For the neophyte, here are eight ideas to help you get control of this important part of life. After all, it is music that calms us, inspires us, entertains us and even soothes the savage beast in us.

  • If you are patient and meticulous, put everything in alphabetical order, either by title, composer or performer.
  • Should you be so inclined, make a master computer list of everything you own.
  • If you have a record collection and no longer play them, consider storing them where they will be safe. You don't want them damaged by humidity or heat, nor do you want to place anything heavy on the boxes that hold them.
  • No matter what source (record, cassette or CD) you rely on for your listening pleasure, you can best keep track of everything by dividing the collection first into different types of music.
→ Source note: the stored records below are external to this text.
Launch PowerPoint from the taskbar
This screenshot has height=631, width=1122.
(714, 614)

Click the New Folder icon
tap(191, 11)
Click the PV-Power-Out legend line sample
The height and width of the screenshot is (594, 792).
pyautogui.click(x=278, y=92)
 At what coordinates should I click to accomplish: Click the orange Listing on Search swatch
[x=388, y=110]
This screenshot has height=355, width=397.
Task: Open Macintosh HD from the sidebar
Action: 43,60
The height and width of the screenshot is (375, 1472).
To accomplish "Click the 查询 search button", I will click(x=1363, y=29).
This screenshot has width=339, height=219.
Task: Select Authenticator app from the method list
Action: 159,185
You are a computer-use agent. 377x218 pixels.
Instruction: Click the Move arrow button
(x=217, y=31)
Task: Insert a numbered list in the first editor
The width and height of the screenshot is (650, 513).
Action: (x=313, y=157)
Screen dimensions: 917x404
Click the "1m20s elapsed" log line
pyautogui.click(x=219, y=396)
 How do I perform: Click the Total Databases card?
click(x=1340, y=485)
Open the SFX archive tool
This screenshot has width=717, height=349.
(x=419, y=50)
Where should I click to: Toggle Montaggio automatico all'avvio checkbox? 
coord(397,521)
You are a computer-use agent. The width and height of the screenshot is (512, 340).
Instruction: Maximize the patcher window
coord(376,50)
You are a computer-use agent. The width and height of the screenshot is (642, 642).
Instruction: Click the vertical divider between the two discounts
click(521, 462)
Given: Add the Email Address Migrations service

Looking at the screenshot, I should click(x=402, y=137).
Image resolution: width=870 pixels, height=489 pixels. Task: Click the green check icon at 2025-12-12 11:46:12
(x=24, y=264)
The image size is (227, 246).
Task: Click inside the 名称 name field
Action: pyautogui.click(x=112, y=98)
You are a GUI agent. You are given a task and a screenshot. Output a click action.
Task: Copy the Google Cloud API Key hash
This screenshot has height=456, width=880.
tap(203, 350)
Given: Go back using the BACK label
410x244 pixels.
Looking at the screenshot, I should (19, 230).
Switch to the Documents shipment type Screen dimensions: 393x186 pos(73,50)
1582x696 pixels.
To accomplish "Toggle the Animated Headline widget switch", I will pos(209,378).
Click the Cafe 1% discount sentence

Such as:
    1. Rock
    2. Alternative rock
    3. Jazz
    4. Country-western
    5. Broadway
    6. Classical/opera
    7. Big band/orchestral

Once the categories have been separated out, you can further refine them in this way:

  1. Male vs. female vocalist
  2. Specific groups (baby boomers always have their Beatles albums in one place)
  3. Italian, French or German operas (Puccini and Wagner probably don't want to sit together)
  4. Broadway musicals separated by decade or composer (Rodgers & Hammerstein in one corner, Sondheim in the other)
  5. Classical music divided by composer or era



It's really all about playing with your collection and reducing it to categories that are familiar and comfortable for you personally.

  • If you have stereo systems in more than one area of the house, divide your collection so that you can store your CDs in the room where they will most likely be played.
  • Get containers made specifically for keeping cassettes, CDs and albums in order.
    1. You can use the fancy ones for the items you want on display in the room at all times.
    2. The more casual containers work well inside the cupboards of an entertainment center. I like the acrylic ones best.
    3. If money permits, a carpenter can build storage compartments into the drawers of an armoire or other entertainment center.
    4. One of my clients had so many CDs, we used a tall, inexpensive bookcase to house them neatly in the living room.
  • Have you lost the containers your cassettes and tapes were sold in? Plain ones are available at your audio and video store.
  • Do you live in a postage-stamp apartment? Research catalogs. Shop in stores to see what multipurpose furniture is available. Limited space requires creative solutions. It also demands being ruthless about what is absolutely needed.

People very often think there is a right and a wrong way to store their musical collections. Let's remember our three-step formula:

  • Eliminate what you no longer take the time to enjoy.
  • Categorize your collection.
  • Organize your records, cassettes, and CDs using these tips as a creative guideline.

It's not about being right or wrong. It's about achieving easy access to the things that bring you joy.